Pub Date: Oct. 1st, 2003
ISBN: 0-393-32479-6
Publisher: Norton

High entertainment value distinguishes many of the 35 stories here, all distilled from Arizona writer Carlson’s first three collections (The Hotel Eden, 1997, etc.).

A genial prefatory essay “Friends of My Youth” neatly introduces a writer who’s typically inventive, funny, and—rather too often—gimmicky. His narrators parade their eccentricities like designer duds, while beneath such flamboyance fears of marriages collapsing (“Half Life,” “The Governor’s Ball”) and children in peril (“Status Quo,” “Milk”) insistently surface.

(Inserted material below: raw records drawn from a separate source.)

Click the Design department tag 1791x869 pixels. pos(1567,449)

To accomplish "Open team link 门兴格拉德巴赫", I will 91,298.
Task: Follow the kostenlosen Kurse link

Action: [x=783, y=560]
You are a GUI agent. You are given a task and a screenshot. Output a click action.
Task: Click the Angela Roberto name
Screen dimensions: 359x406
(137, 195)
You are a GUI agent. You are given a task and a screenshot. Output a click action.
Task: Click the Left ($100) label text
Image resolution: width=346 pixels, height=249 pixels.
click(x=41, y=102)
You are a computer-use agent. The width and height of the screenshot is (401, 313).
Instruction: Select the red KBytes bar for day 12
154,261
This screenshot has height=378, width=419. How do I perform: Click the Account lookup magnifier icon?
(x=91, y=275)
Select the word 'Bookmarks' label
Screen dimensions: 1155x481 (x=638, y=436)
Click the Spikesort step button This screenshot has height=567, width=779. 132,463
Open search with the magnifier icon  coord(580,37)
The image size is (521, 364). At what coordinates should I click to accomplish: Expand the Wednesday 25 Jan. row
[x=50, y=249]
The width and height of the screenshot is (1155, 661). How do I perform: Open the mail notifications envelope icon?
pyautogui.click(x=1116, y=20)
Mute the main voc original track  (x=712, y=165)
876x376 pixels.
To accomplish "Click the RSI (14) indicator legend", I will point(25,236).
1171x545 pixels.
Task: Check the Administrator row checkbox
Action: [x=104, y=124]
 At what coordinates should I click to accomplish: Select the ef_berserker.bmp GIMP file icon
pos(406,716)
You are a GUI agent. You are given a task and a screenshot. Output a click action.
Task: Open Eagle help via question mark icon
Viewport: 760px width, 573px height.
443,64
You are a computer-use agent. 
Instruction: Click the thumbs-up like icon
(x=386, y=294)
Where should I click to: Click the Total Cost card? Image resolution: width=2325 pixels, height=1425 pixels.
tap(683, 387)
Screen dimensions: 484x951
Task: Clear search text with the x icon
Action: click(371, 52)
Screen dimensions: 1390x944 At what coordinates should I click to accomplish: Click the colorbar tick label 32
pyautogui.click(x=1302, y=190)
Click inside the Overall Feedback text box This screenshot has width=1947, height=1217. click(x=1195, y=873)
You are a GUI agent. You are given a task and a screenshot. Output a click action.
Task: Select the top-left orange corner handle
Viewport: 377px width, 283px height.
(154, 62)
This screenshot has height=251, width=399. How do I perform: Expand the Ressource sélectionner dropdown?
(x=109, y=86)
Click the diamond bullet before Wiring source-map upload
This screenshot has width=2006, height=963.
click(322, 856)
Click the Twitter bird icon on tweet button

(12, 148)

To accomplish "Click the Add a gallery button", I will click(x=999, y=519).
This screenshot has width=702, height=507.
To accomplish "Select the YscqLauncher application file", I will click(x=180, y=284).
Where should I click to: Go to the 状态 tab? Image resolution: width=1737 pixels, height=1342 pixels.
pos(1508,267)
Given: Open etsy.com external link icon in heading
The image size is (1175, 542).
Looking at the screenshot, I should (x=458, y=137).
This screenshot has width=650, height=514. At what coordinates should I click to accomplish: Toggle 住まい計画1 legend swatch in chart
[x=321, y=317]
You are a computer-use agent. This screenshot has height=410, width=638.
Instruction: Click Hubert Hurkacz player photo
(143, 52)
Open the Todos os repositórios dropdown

Several, however, vividly dramatize familial harmony (“Life Before Science,” “The H Street Sledding Record”). Tricky premises (“Zanduce at Second,” “On the U.S.S. Fortitude”) resemble T.C. Boyle’s, but their development lacks that contemporary master’s narrative fullness. Elsewhere, Carlson digs deep, finding the embattled humanity that confuses and ennobles such memorable characters as a grieving father tracing his late son’s last days in Alaska (“Blazo”), a failed veterinarian-nature writer who finds strength in family and memory (“Plan B for the Middle Class”), and a college student whose summer job delivering “Oxygen” to medical patients saddens him, and makes a man of him.

Though Carlson often nods, his best tales will endure, and shouldn’t be missed.